My comments are inserted in-line this time. Thanks for the
amplifications Shawn.
On 27/05/2019 17:39, Shawn Heisey wrote:
On 5/27/2019 9:49 AM, Joe Doupnik wrote:
A few more numbers to contemplate. An experiment here, adding 80
PDF and PPTX files into an empty index.
Solr v8.0 regular settings, 1.7GB quiesent memory consumption, 1.9GB
while indexing, 2.92 minutes to do the job.
Solr v8.0, using GC_TUNE from v8.1 solr.in.sh, 1.1GB quiesent, 1.3GB
while indexing, 2.97 minutes.
Solr v8.1, regular settings, 4.3GB quiesent, 4.4GB while indexing,
1.67 minutes
Solr v8.1, using GC_TUNE from v8.1 solr.in.sh, 1.0GB quiesent, 1.3GB
while indexing, 1.53 minutes
It is clear that the GC_TUNE settings from v8.1 are beneficial
to v8.0, saving about 600MB of memory. That's not small change.

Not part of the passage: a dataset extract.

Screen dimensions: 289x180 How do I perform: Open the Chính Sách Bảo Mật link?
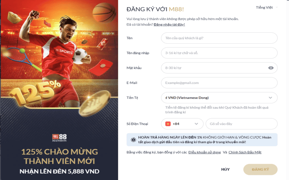coord(245,152)
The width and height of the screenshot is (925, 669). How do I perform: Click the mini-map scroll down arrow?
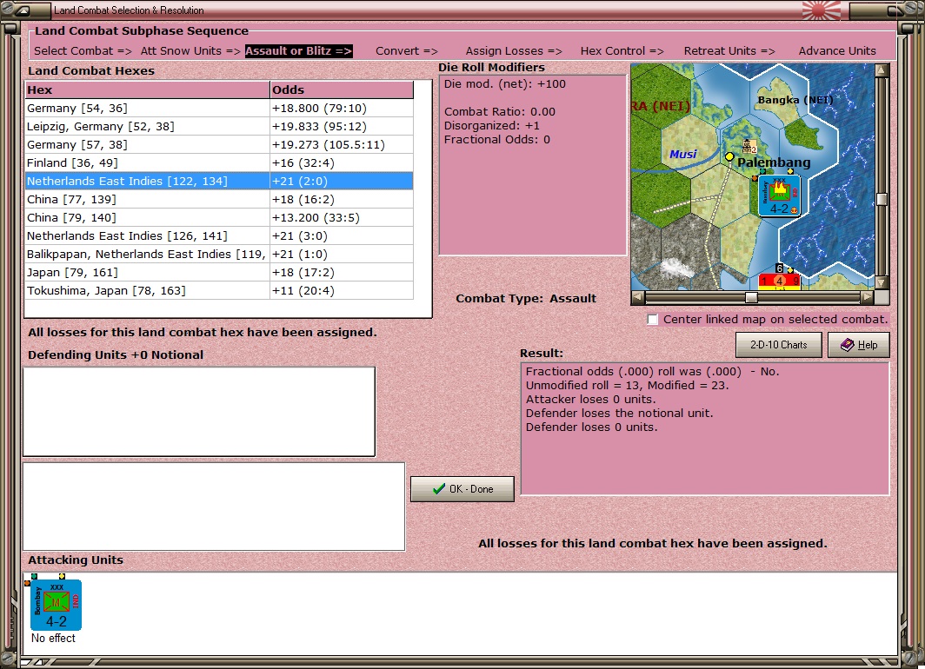click(x=882, y=282)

Well, the numbers observed here tell a slightly different story:
TUNEing can help Solr v8.0. Confirmatory values from other folks would
be good to have. The memory concerned is what is taken from the system
as real memory, and the rest of the system is directly affected by that.
Java can subdivide its part as it wishes.

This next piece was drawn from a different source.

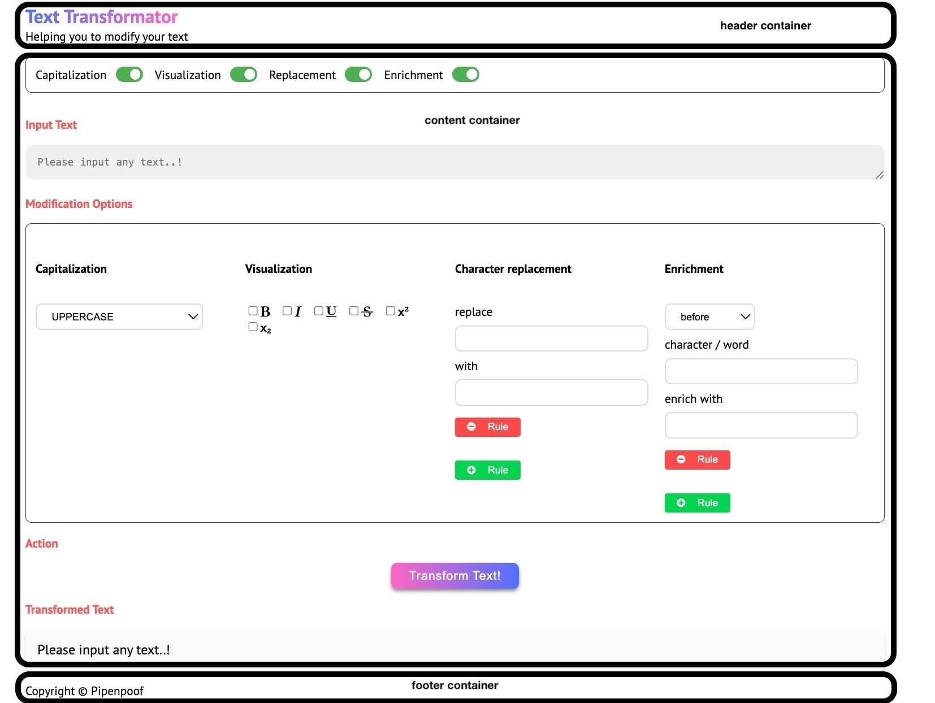Toggle the Capitalization switch off
The image size is (935, 703).
tap(129, 75)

Yes, the TUNE values were from Solr v8.1. To me that says those
values are late arriving for v8.0 and prior, but we have them now and
can use them to save system resources. Also, it means that Solr v8.1's
GC1 needs more baking time; the new GC is not quite ready for normal
production work (to put it mildly).
GC tuning will not change the amount of memory the program needs. It
*can't* change it. All it can do is affect how the garbage collector
works. Different collectors can result in differences in how much
memory an outside observer will see allocated, because one may be more
aggressive about early collection than the other, but the amount of
heap actually required by the program will not change.
The commented out GC_TUNE settings in the 8.1 "bin/solr.in.sh" file
are the old CMS settings that earlier versions of Solr used.

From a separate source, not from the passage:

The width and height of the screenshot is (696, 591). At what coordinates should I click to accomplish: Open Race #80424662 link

When you tell a Java program that it is allowed to use 4GB of memory,
it's going to use that memory. Eventually. Maybe not in three
minutes, but eventually. Even the settings that you are seeing use
less memory WILL eventually use all of it that they have been
allowed. That is the nature of Java.
Data here says there is a quiesent consumption value, a higher one
during intensive indexing, and a smaller one during routine query
handling. The point is the consumption peaks go away, memory is returned
to the system. That's what garbage collection is all about.
Also clear is that Solr v8.1 is slightly faster than v8.0 when
both use those TUNE values. A hidden benefit.
Without GC_TUNE settings Solr v8.1 shows its appetite for much
memory, several GB's more than v8.0.
The CMS collector will be removed from Java at some point in the
future. We can't use it any more.
Meanwhile we in the field can improve our current systems with the
TUNE settings. Solr v8.1 isn't ready yet for that workload, in my opinion.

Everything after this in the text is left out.